TEXT PROVIDED.
A German court has given a man a suspended sentence for importing and failing to demilitarize two British tanks. The tanks were later revamped with rainbow paint for an anti-war art project by designer Harald Glööckler.
A 49-year-old man was given an eight-month suspended sentence on Monday for violating German law when he imported and neglected to demilitarize two British tanks in 2013.
The court in the western town of Bensheim found that the man broke Germany's law about the buying and selling of military weapons (or "Kriegswaffenkontrollgesetz") and ordered him to pay €2,000 ($2,357) to a charitable organization.
The case focused on two Combat Engineer Tractor FV 180 tanks — which are specifically classified as armored recovery vehicles as they are not outfitted with cannons.
"Who associates the term 'weapons of war' with vehicles that cannot shoot and also cannot discharge dangerous substances?" said Peter Gillert, the man's lawyer. "My client was unaware that they were weapons of war."
Read more: WWII bombs explode at North Sea wind farm
Tanks turned to art
The tanks look quite a bit different now than when they were first brought over to Germany.
They have been outfitted with rows of fake white spikes, rainbow paint on the wheels, fake "dummy cannons" and the colorful words "No War" thanks to German designer Harald Glööckler, who used them as part of an anti-war art project in 2013.
In its decision, the court emphasized that Glööckler had nothing to do with the case, as he never owned them, merely modifying them for arts' sake.
The defendant in Monday's case sold the two tanks to another buyer for €30,000. The new owner then allowed Glööckler to use them for an event entitled "Art Against War" at the Schönhagen airfield near Berlin.
Lacking guns, but still dangerous
The trouble started at the art show when the tanks' engines began to backfire, prompting experts to inspect the vehicles. It was then that they discovered the tanks had not been "demilitarized."
The combat vehicles were still in possession of their anti-gunfire and anti-artillery shrapnel tank walls.
On Monday, Judge Gerhard Schäfer said the defendant "readily accepted" that the military vehicles had not been properly demilitarized.
The judge recognized that the vehicles were only used as construction machines and not in active combat.
Despite their history and in spite of their design, they are still tanks, Schäfer said, noting that they were strong enough "that they could not be stopped by police on patrol."
Prosecutor Susanne Spandau emphasized that the defendant knew from the beginning that the tanks were still in possession of their thick, protective walls and hull.
"He wanted to make a good deal and hoped nobody would notice," Spandau said.

INSTRUCTIONS.
- a) Answer these from the tank article:
(i) In which town is the court that ruled in the case?
(ii) For how much did the defendant sell the two tanks to another buyer?
(iii) What prompted experts to inspect the vehicles at the art show?
- b) Can you quote the stretch of the tank article from "Lacking guns, but" through "in active combat."?
The material after the tank article is separate from it.

PROVIDED DATA.
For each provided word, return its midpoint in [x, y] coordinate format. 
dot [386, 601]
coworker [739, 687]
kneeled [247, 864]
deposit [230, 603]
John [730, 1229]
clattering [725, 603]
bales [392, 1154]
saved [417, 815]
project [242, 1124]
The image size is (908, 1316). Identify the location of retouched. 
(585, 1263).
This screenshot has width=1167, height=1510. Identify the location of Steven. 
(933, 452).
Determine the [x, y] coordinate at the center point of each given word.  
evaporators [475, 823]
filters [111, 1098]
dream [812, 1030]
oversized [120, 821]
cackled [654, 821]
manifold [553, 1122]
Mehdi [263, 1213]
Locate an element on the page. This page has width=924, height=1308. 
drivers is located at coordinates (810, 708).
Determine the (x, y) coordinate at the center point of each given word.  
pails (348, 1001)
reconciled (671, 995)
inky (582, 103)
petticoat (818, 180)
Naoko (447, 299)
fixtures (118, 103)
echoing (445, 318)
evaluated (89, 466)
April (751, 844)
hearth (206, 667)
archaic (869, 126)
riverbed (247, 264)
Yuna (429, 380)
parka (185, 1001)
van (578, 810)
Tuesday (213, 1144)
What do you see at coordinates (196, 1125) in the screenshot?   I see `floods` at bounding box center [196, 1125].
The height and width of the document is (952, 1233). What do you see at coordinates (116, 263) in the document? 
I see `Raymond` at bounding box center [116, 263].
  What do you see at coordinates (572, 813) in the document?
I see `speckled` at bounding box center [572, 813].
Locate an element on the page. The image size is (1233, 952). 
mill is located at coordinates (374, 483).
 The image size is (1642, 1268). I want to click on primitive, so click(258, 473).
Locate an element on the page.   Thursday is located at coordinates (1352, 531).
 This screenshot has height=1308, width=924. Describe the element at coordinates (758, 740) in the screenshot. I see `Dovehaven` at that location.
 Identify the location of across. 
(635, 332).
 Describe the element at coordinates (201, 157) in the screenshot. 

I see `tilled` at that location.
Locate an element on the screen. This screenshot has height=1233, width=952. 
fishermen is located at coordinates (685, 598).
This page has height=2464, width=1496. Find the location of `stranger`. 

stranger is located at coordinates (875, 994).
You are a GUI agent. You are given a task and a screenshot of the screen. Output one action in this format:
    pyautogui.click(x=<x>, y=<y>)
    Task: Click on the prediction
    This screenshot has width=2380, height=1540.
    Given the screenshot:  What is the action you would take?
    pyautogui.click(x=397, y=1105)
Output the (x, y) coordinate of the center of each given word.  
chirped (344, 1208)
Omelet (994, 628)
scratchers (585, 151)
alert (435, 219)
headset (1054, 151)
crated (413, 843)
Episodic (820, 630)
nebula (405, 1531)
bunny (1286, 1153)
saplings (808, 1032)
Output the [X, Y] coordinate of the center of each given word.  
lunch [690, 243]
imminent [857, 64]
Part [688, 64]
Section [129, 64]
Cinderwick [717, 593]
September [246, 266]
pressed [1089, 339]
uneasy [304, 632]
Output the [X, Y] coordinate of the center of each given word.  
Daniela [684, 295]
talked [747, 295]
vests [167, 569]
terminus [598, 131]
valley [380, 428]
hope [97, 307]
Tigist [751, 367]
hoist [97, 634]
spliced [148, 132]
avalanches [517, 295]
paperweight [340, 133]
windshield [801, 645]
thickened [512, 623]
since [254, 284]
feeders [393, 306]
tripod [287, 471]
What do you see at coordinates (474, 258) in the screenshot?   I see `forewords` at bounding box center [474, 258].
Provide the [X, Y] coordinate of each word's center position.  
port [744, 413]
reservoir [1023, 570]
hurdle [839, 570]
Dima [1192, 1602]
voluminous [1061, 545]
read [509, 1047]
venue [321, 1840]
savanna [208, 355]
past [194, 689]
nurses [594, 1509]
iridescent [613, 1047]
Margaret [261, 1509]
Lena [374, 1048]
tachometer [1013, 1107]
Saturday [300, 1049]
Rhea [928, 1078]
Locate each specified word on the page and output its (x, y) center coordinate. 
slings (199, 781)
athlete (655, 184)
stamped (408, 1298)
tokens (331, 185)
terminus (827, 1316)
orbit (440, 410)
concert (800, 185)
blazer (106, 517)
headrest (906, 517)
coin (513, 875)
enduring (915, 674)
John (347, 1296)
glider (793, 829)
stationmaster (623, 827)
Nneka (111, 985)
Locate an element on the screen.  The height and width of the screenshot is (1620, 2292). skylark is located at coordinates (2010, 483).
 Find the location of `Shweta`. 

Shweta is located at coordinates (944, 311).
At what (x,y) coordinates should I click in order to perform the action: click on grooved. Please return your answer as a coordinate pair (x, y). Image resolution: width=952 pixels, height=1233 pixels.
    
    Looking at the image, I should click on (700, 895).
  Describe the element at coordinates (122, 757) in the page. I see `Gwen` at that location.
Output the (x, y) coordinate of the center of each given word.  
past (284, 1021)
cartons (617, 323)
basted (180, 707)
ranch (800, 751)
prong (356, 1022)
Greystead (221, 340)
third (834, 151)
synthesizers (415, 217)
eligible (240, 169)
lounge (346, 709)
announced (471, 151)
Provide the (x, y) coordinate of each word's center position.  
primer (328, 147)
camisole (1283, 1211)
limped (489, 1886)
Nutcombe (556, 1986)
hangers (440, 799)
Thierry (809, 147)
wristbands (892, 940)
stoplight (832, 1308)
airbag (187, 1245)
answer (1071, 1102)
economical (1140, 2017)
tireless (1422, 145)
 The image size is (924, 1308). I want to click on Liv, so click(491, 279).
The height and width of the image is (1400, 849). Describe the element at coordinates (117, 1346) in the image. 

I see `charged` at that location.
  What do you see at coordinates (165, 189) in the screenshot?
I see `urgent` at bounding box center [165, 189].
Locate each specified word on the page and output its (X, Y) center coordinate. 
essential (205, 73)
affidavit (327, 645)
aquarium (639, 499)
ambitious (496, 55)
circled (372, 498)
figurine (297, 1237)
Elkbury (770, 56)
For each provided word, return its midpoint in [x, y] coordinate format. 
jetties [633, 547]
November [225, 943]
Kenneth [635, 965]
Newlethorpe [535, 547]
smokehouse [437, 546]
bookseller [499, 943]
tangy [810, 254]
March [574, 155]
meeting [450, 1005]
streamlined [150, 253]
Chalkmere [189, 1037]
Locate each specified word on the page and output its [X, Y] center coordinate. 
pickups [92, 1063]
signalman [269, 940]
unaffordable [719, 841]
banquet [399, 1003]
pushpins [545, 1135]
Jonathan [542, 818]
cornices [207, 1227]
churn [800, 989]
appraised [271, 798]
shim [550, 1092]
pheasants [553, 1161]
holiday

COMPLETED EXERCISE.
- a)
(i) Bensheim
(ii) €30,000
(iii) The tanks' engines began to backfire.

- b)
Lacking guns, but still dangerous
The trouble started at the art show when the tanks' engines began to backfire, prompting experts to inspect the vehicles. It was then that they discovered the tanks had not been "demilitarized."
The combat vehicles were still in possession of their anti-gunfire and anti-artillery shrapnel tank walls.
On Monday, Judge Gerhard Schäfer said the defendant "readily accepted" that the military vehicles had not been properly demilitarized.
The judge recognized that the vehicles were only used as construction machines and not in active combat.